E que achava Nathalie da pintura? Não estaria sob suspeita? "Da mesma forma", observa ela, "o pintor moderno arranca o objeto do universo do espectador e o deforma, para dele extrair o elemento de pura pintura".
No entanto, o que mais preocupa Nathalie é encontrar caminhos novos para si mesma, isto é, para a literatura, o romance. E assim chegamos aos seus "tropismos", um caminho áspero mas novo de realmente mergulhar nos personagens a criar.
Sua idéia é como que plantar o leitor num canteiro de flores, de hortaliças. Seu objetivo é nos mostrar intenções e emoções surgindo dentro de uma pessoa como rebentos, raízes em formação. O monólogo interior, de que tanto se falava naquele tempo, devia ser "um borbulhar sem conta de sensações, de imagens, de sentimentos, impulsos, pequenos atos larvais que nenhuma linguagem interior consegue exprimir, que se chocam às portas da consciência, se juntam em grupos compactos e se desfazem de repente (...) enquanto continua a se desenrolar em nós, como a fita trepidante de um teletipo, o fluxo incessante das palavras".
A única coisa que Nathalie me faz lembrar, na literatura brasileira, com seus tropismos, são versos de Augusto dos Anjos. O famoso soneto dele da "Idéia", em que tenta descrever como ela se forma e se manifesta, desde "o encéfalo absconso que a constringe", é uma aventura linguística extraordinária.
Na entrevista a Betty Milan, Sarraute faz, risonha, um trocadilho entre tropismo e tropicalismo. No soneto de Augusto existem os dois elementos. A "idéia" dele, ao sair do encéfalo absconso, "chega em seguida às cordas da laringe". Quebra, então, "a força centrípeta que amarra e de repente, quase morta, esbarra, no molambo da língua paralítica". A "idéia" brota em nós feito uma castanha, ou um tumor. Um tropismo.
Em 1948 Nathalie Sarraute escreveu o romance "Retrato de um Desconhecido", que, apesar do prefácio de Sartre, foi recusado pela Gallimard. Mas ela escreveu outros romances e paira acima dos demais papas do velho "nouveau roman". Excluído, acho eu, Alain Robbe-Grillet que, ao escrever "O Ano Passado em Mariembad", fez, ao mesmo tempo, a obra-prima que temos, e que ele próprio denominou "ciné-roman". Um livro único, fim de raça, diriam os franceses.
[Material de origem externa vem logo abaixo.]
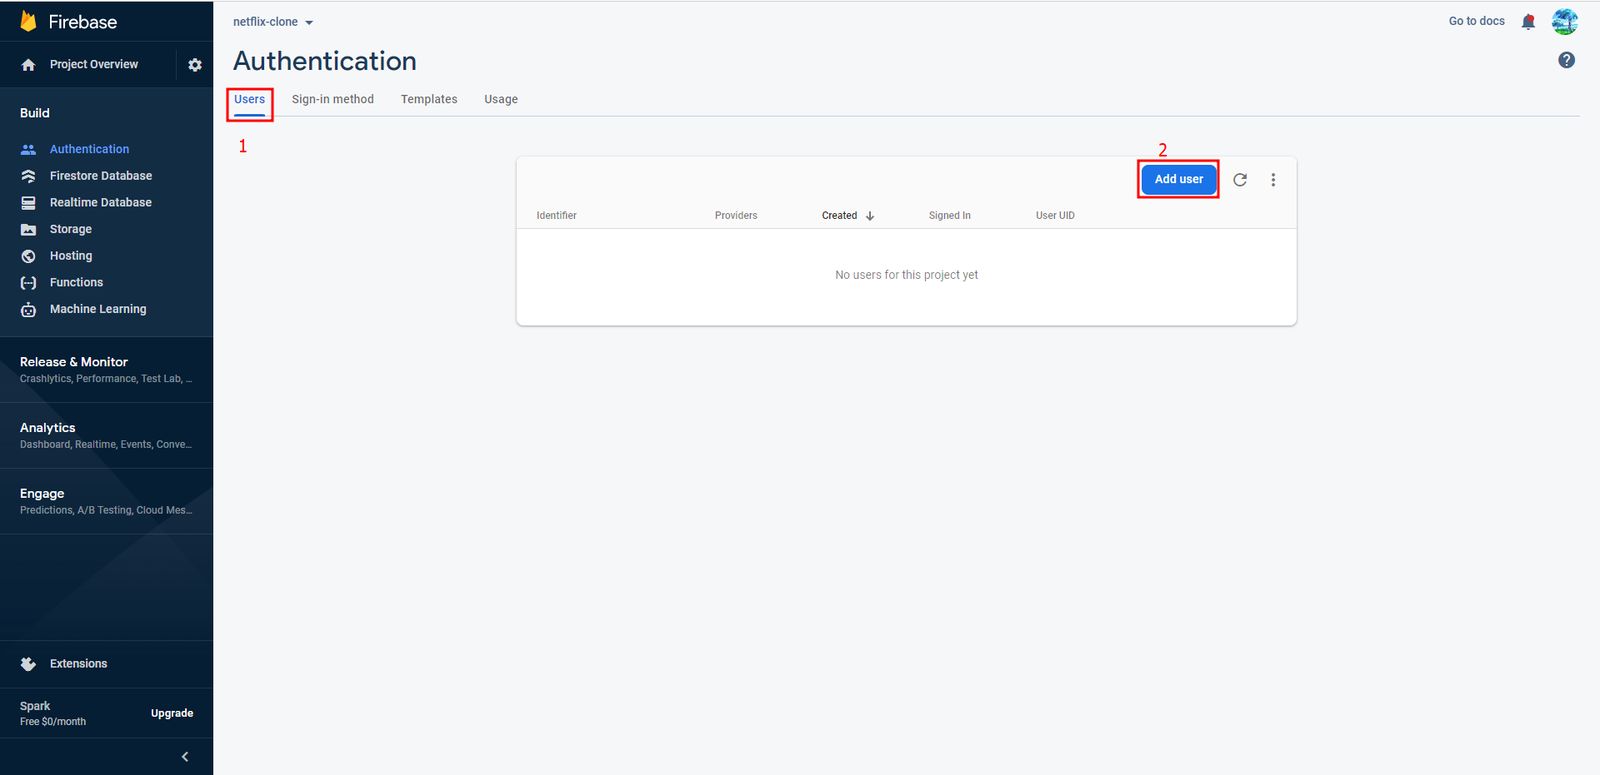This screenshot has width=1600, height=775.
Task: Click the Add user button
Action: click(x=1179, y=179)
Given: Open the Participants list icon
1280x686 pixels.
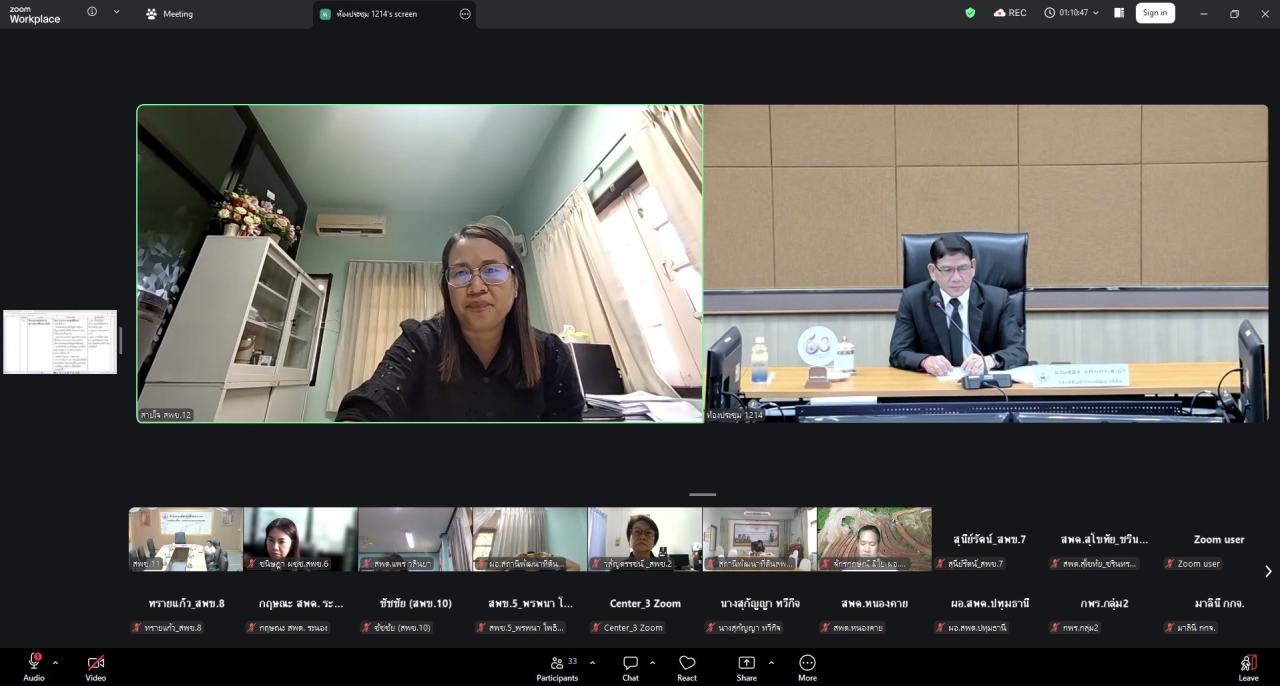Looking at the screenshot, I should [x=557, y=663].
Observemos que, quando invocava uma máquina poderosa naquele tempo como o teletipo, Nathalie sentia o crescente e ameaçador rumor tropista e tropicalista das comunicações. De 1950 para cá, e sobretudo a partir do fim das ideologias, vivemos sob o bombardeio visível e audível das notícias, das artes, das guerras, dos desastres e catástrofes. Que cada dia nos comovem menos.
"A Era da Suspeita" será provavelmente o nome do nosso tempo, quando virarmos era.